[Stored data entries]
-------------------------
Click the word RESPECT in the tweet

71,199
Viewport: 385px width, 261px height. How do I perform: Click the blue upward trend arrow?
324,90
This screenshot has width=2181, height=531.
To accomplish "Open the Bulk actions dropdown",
-------------------------
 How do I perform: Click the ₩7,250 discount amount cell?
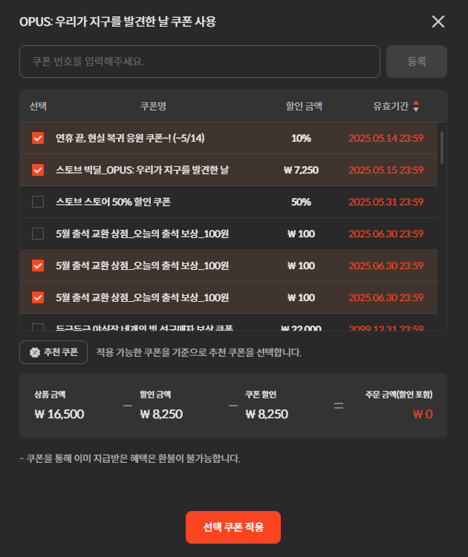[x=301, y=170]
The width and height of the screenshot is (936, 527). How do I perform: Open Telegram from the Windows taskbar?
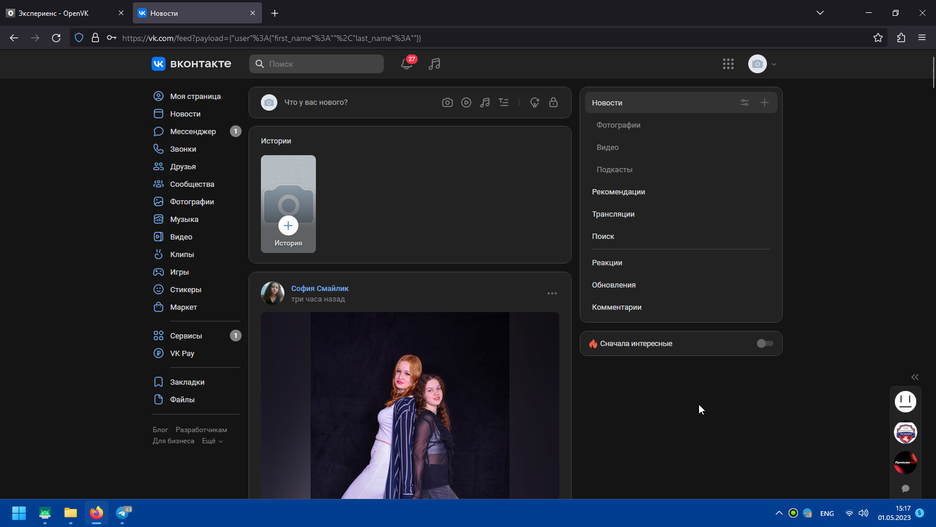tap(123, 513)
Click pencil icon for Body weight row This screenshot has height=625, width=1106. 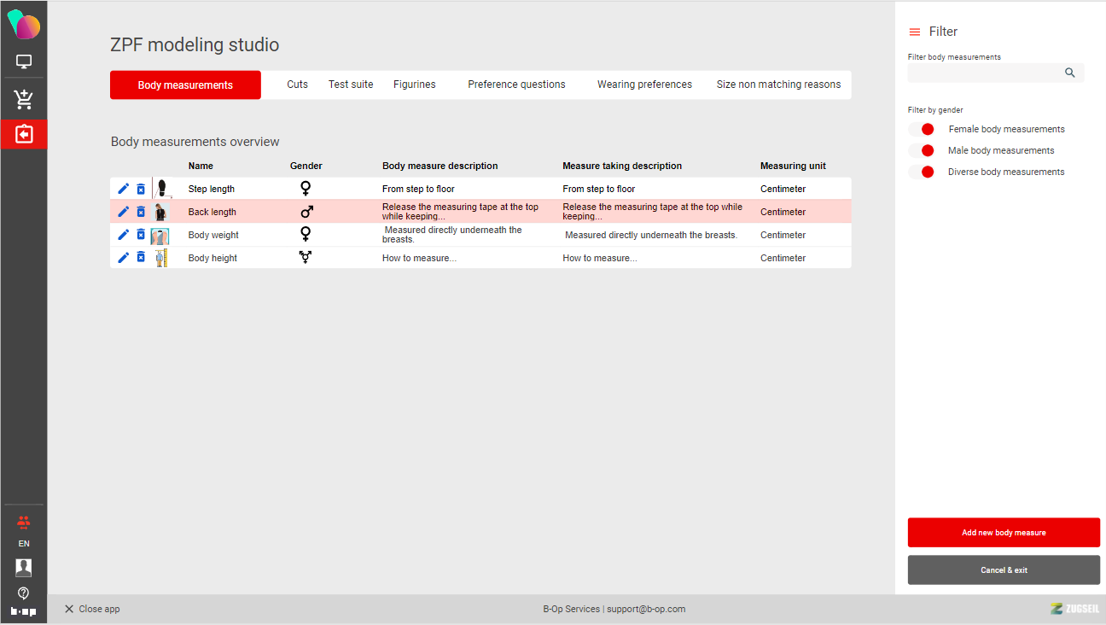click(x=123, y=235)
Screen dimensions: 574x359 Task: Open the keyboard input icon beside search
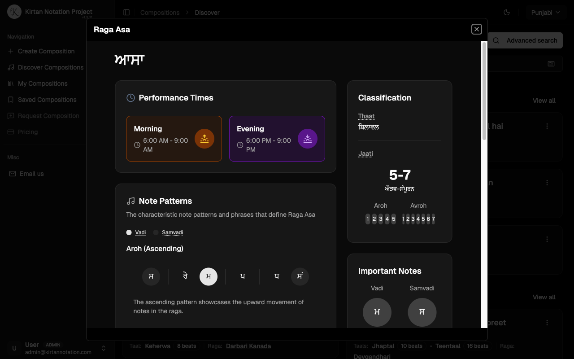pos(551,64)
-------------------------
From the data above, reproduce word for word the lines running from the line with "Viewport: 385px width, 261px" to the line with "the Bulk actions", ends included.

_EXPECTED ANSWER_:
Viewport: 385px width, 261px height. How do I perform: Click the blue upward trend arrow?
324,90
This screenshot has width=2181, height=531.
To accomplish "Open the Bulk actions dropdown",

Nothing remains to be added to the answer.